Straight-arm lat pull-down - Perfect Form - Brief Article

Men's Fitness, March, 2002

Let's face it, even the simplest movements in the gym are loaded with opportunities for a breakdown in form. And when one occurs, two bad things can result: injury or a reduction in the effectiveness of the movement.

The straight-arm lat pull-down is a great finishing exercise to help bring out the detail of the lat, chest and serratus (the riblike muscles below your pecs). It's a seemingly simple movement, but requires perfect form to be effective. Here's how to do it right.

RIGHT WAY

START

* Hold a straight bar attached to a high pulley with your hands held eight inches apart.

* Step back until your arms are extended in front of you at head level and the weight stack is supported.

* Position your feet shoulder-width apart, knees slightly bent.

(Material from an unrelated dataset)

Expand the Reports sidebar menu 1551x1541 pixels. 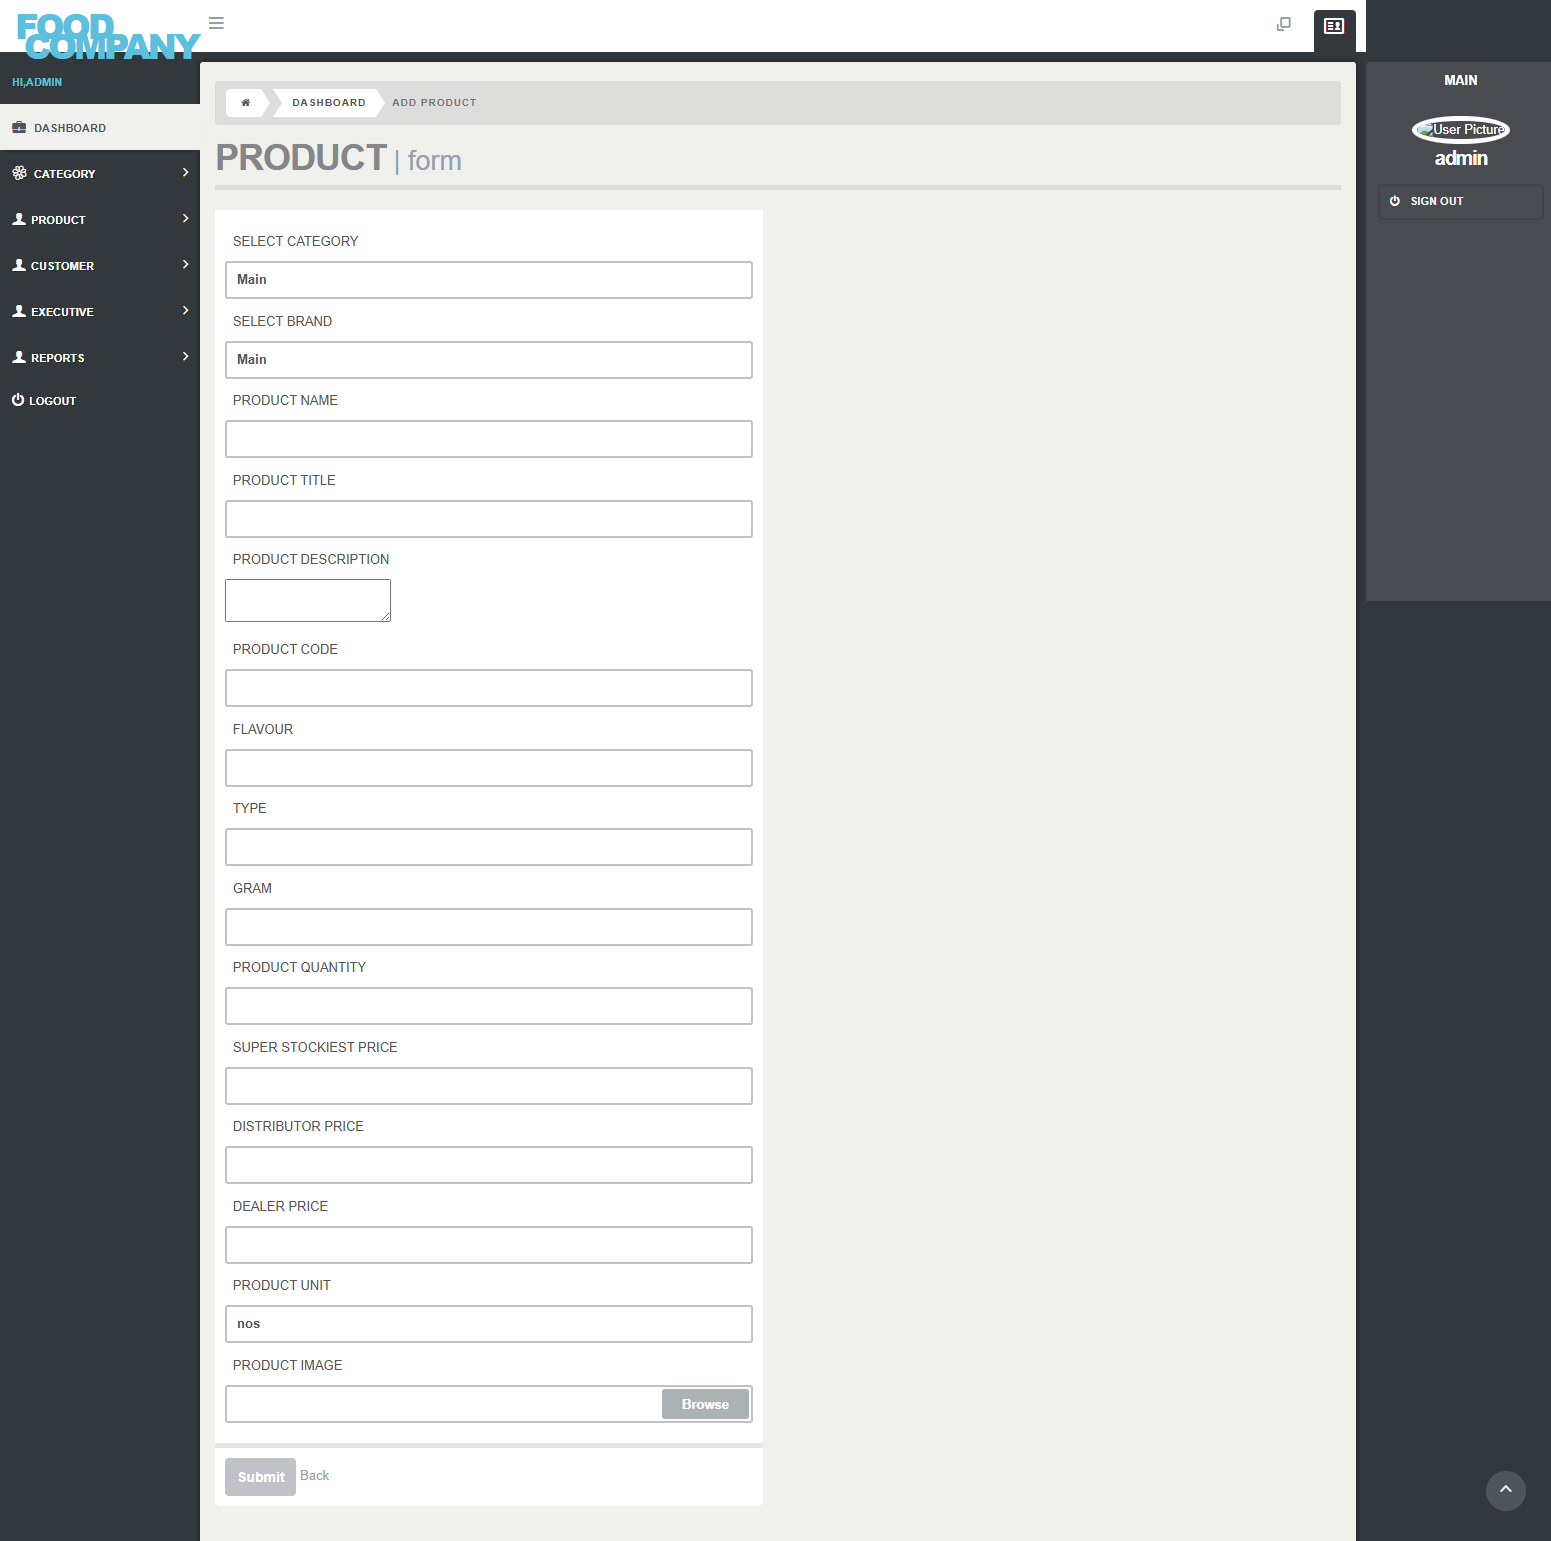[x=100, y=358]
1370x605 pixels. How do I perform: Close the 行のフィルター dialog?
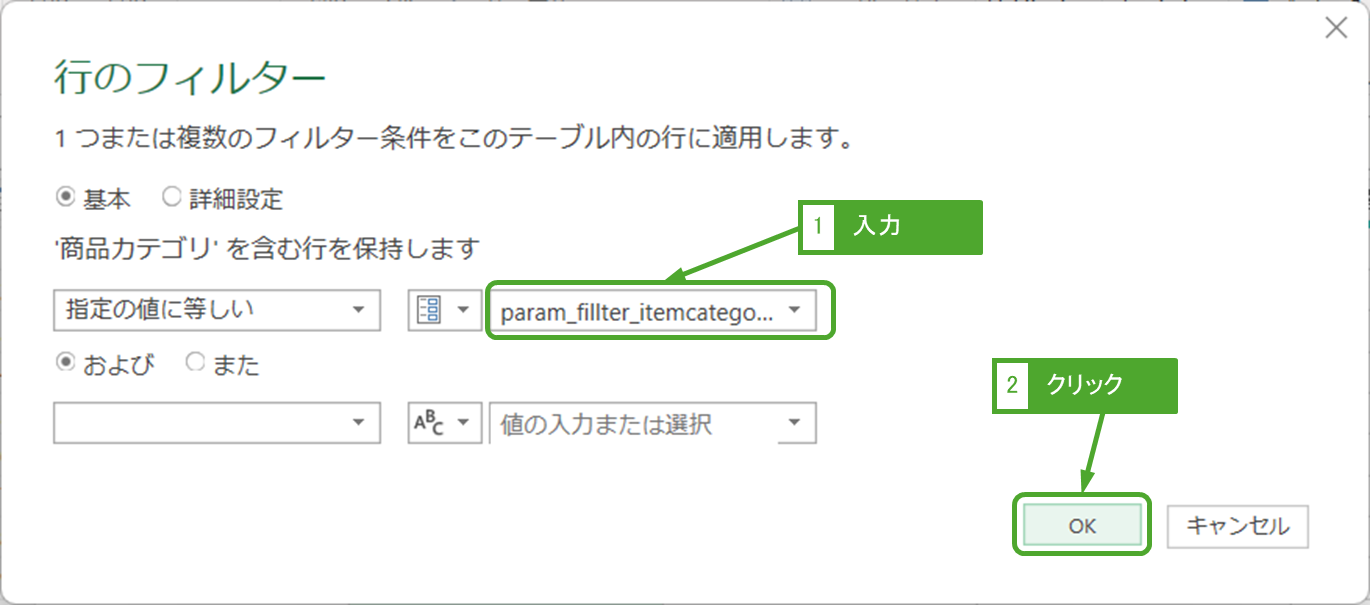click(1335, 29)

* A slight bend at the hips.

* Shoulders held down.

* Chest up, eyes forward.

FINISH

* Arms extended.

* Bar touches the front of your thighs.

* Posture and shoulder position maintained.

WRONG WAY

START

* Hands held too close.

* Arms extended overhead takes stress off working muscles.

* Arms bent.

* Body too upright and close to pulley.

* Shoulders raised.

FINISH

* Hands positioned too close lessens stress on lats.

* Arms bent reduces range of motion.

* Body too upright and too close to pulley limits range of motion.

* Shoulders raised reduces stress on lats.